It’s a cell phone. Expecting it to act like a camera, and being disapponted when it doesn’t, is asking a bit much.
Mike – I don’t think it’s wrong to have high expectations of any product manufacturer. In Apple’s case, as good as their iPhone has always been, the camera has been a weak point compared to their competition right up until the release of the iPhone 4. Hybrid devices which do much more than simply provide voice communication are nothing new, and if Apple can’t provide a strong capability in the iPhone which provides both still image AND video, they’ll loose ground. So it’s naive at best to say we shouldn’t expect the iPhone to impress us with its image capture capabilities. I like the iPhone platform and want to see it succeed – to do that, clearly they must provide a phone that takes great photos and videos. Apple should be applauded for attempting to integrate the new HDR feature – I just feel it could use some improvement.

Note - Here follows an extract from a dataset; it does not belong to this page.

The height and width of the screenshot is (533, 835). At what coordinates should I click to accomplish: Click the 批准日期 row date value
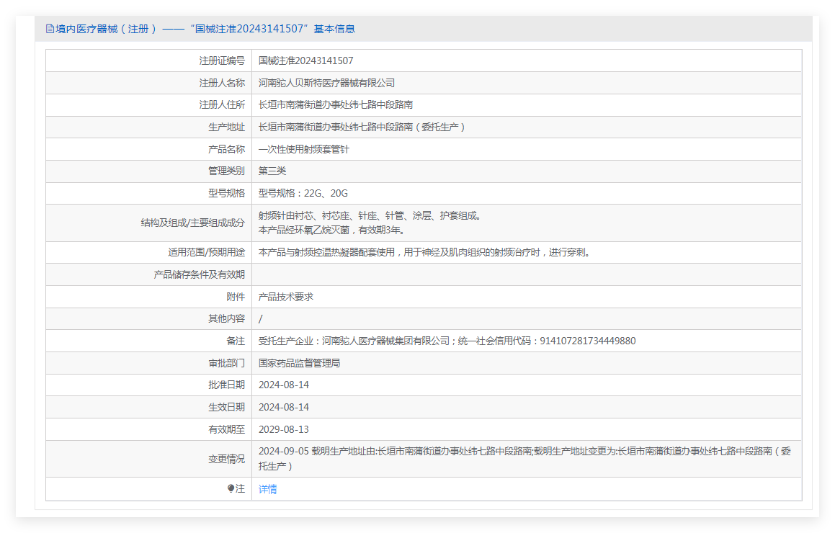[x=283, y=385]
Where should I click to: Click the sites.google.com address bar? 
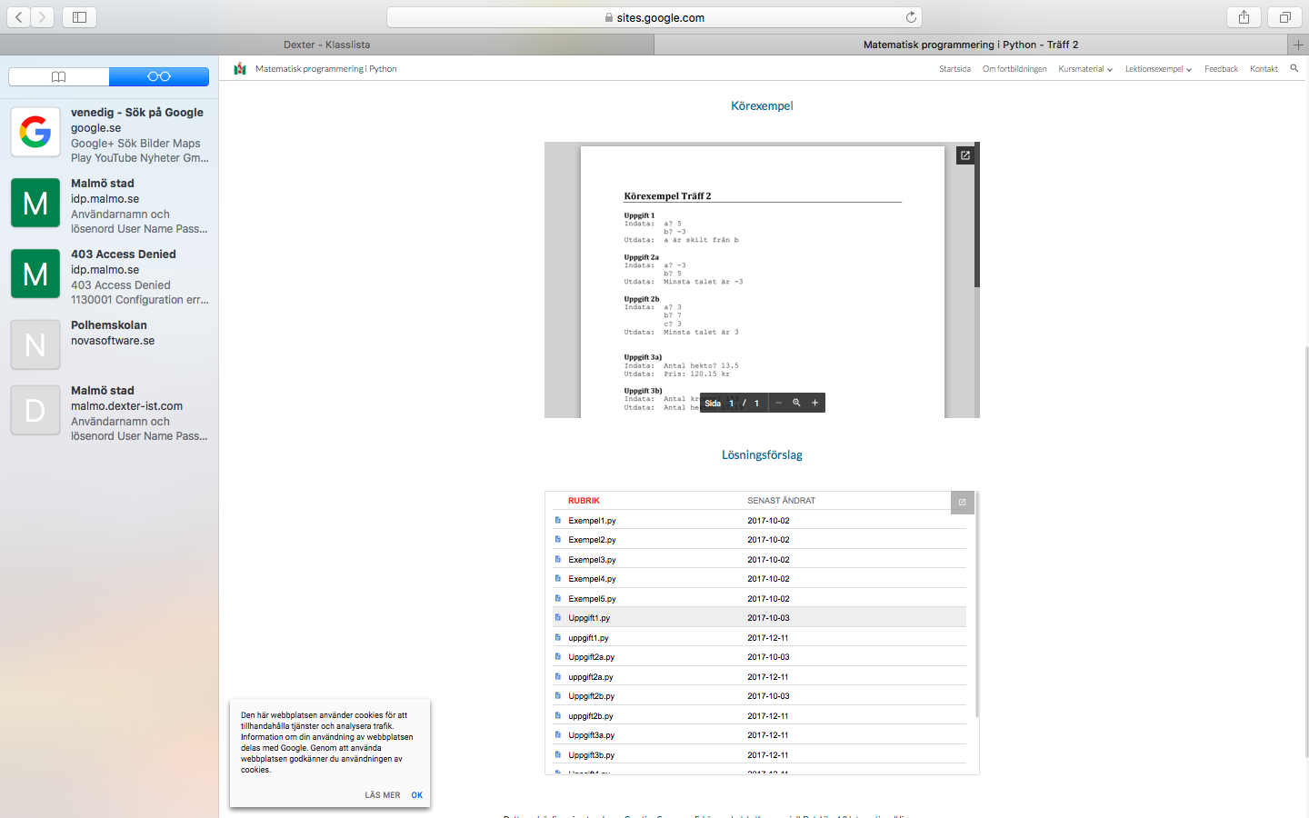(655, 17)
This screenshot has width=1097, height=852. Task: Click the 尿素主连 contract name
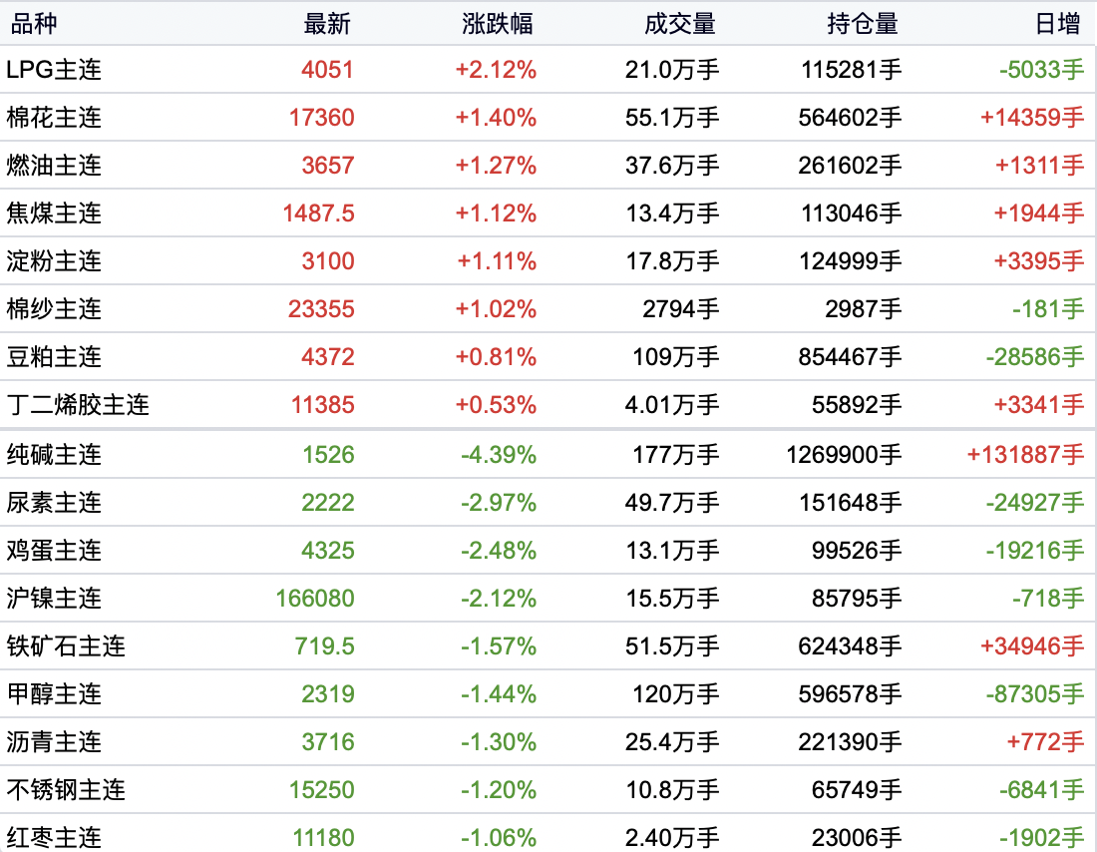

The Apple HDR version is actually leaps and bounds better John!
Just look at the watch and all the detail that was lost in the Perfectly Clear version. Much of the dial almost is just blown highlights.
The skin tone is also correct in the HDR version whereas the Perfectly Clear one maintained the underexposed and too red skin tone of the original photo.
Keep in mind this is intended mainly for outdoor shots so you can avoid the blown out skies or for indoor shots that have a high range of lit/non lit areas side by side.
Your original picture is just not suitable for HDR to start with as the light range there is minimal to start with.
Chip – to my eye, there isn’t much dial detail lost. Perfectly Clear has some noise reduction options which I used, so it’s a less noisy shot than the HDR version with minimal loss of detail. I’m also not seeing any blown out highlights in the PC version.
In terms of skin tone (I’d like to think I’m in a bit better position to judge the correctness of this) the HDR version makes me look downright pasty when in fact I have a nice tan from the Labor Day weekend – the PC version is much closer to being true, while the HDR version looks over exposed.
I do recognize the photo was not ideal for HDR, but I’ve never seen a photo that couldn’t be improved by modest use of HDR and tone mapping. I’ll continue to work with it though.